The function processNextWorkQueueEntry implements the actual FIFO logic for the queue. At the beginning we save the index of the next entry to read into a comparand variable. If this index is equal to the one determined by the corresponding addWorkQueueEntry call, then the thread has work to do, otherwise it is going to sleep. If we are working, now it’s the time to execute the InterlockedCompareExchange trick by letting the first available thread to increment the entry index (note the queue circularity through the modulus operator).

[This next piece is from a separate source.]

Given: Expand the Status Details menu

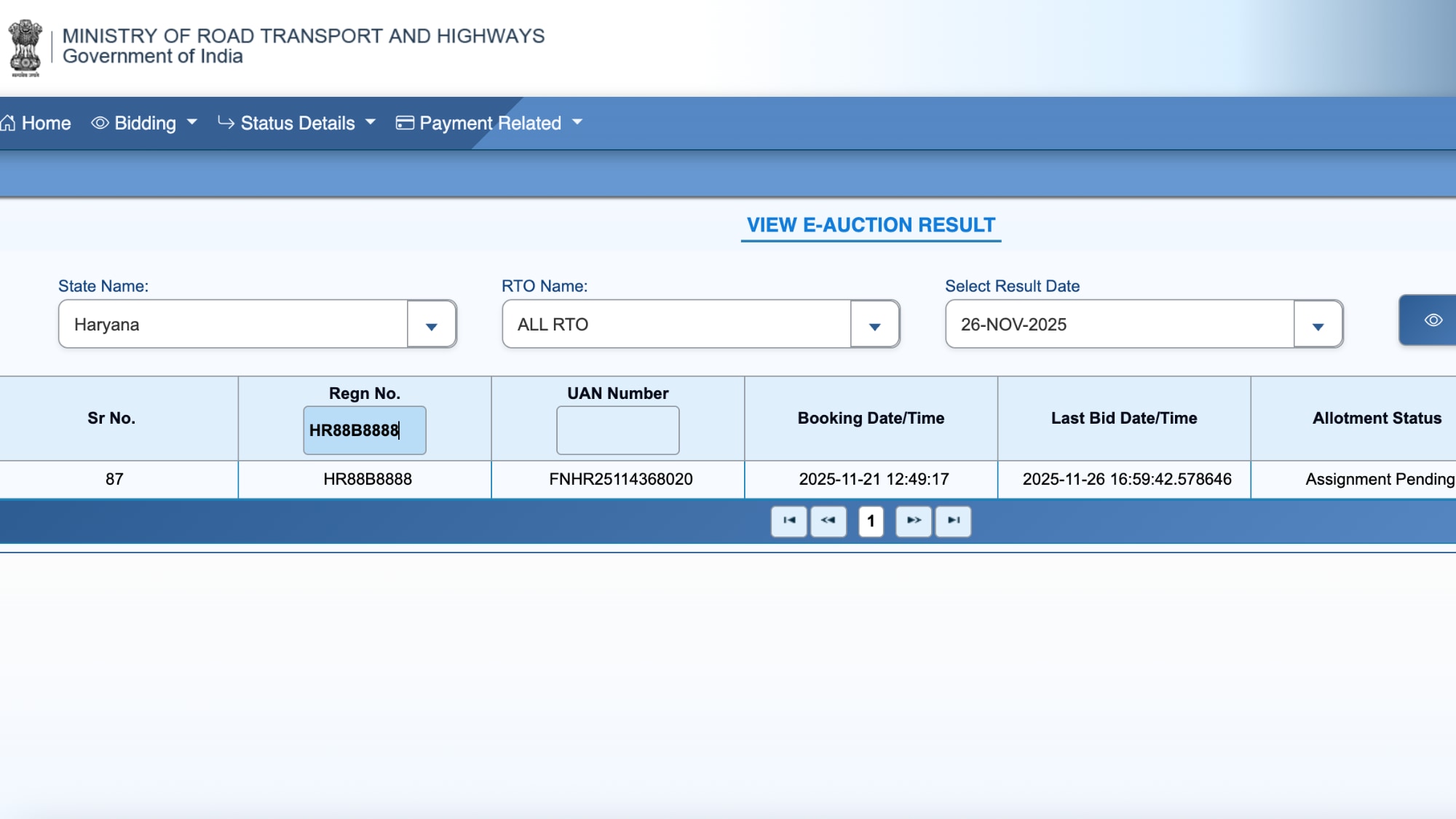Looking at the screenshot, I should pyautogui.click(x=296, y=122).
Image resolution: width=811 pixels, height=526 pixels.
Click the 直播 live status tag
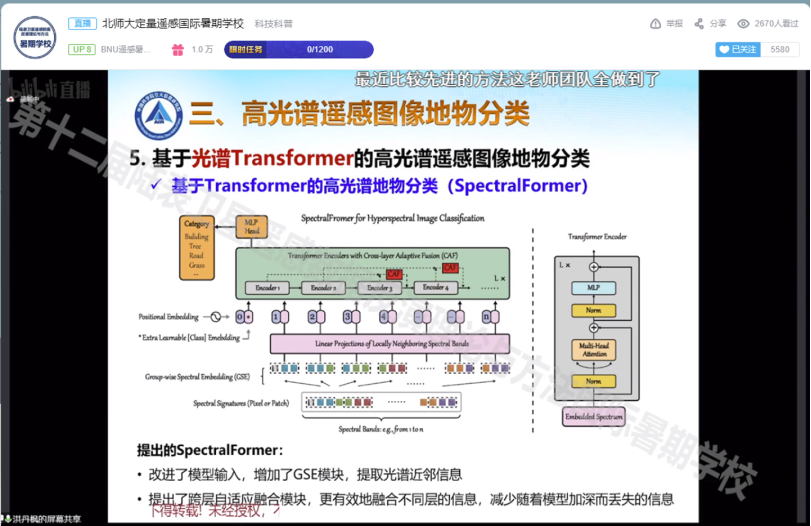82,23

Finally, only this lucky first worker has the privilege to execute the callback and to atomically increment the completion count:

bool32 processNextWorkQueueEntry(platform_work_queue* queue)
{
	bool32 shouldSleep = false;

	// Implement circular FIFO queue
	uint32 originalNextEntryToRead = queue->nextEntryToRead;
	uint32 newNextEntryToRead = ((queue->nextEntryToRead + 1) % ArrayCount(queue->entries));

	// If there is work to do
	if (originalNextEntryToRead != queue->nextEntryToWrite)
	{
		// Increment index
		uint32 index = InterlockedCompareExchange((LONG volatile*)&queue->nextEntryToRead, newNextEntryToRead,
			                                  originalNextEntryToRead);

		if (index == originalNextEntryToRead)
		{
			platform_work_queue_entry entry = queue->entries[index];
			entry.callback(queue, entry.data);
			InterlockedIncrement((LONG volatile*)&queue->completionCount);
		}
	}
	else
		shouldSleep = true;

	return shouldSleep;
}

// Sometimes we want to execute all the task inside the queue, and
// to start filling it again after some event (such as hot code reloading)
void processAllWorkQueue(platform_work_queue* queue)
{
    while (queue->completionGoal != queue->completionCount)
    	processNextWorkQueueEntry(queue);

    queue->completionGoal = 0;
    queue->completionCount = 0;
}

Now, the queue can start working only after we prepared some task for it to crunch, and the work load is dictated of course by the necessities of the application. Each task is characterized by its data and callback, and these two elements together with the queue itself are going to be the arguments of the addWorkQueueEntry function:

void addWorkQueueEntry(platform_work_queue* queue, platform_work_queue_callback* callback, void* data)
{
	// Implement circular FIFO logic
	uint32 newNextEntryToWrite = ((queue->nextEntryToWrite + 1) % ArrayCount(queue->entries));

	// Make sure the cicular queue hasn't wrapped around, before writing
	Assert(newNextEntryToWrite != queue->nextEntryToRead);

	platform_work_queue_entry* entry = queue->entries + queue->nextEntryToWrite;
	entry->data = data;
	entry->callback = callback;
	++queue->completionGoal;

	// Protect from compiler aggressive code optimization
	_WriteBarrier();

	queue->nextEntryToWrite = newNextEntryToWrite;

	// Increase semaphore count by 1 and return previous one
	ReleaseSemaphore(queue->semaphoreHandle, 1, 0);
}

In this last function, we update the circular index of the work to be executed and we insert data and callback into the queue. Note how the _WriteBarrier() call is used in order to protect against aggressive compiler optimizations that may move the code up and down the boundary  without considering the multithreading context. Finally we increment the semaphore, forcing at least one thread to become interested in our task.

Wow, that was quite a ride but i think the multithreaded job queue was worth it. I am sure the system can still be greatly improved, but this is what i am currently toying with. I hope to be back soon with some update!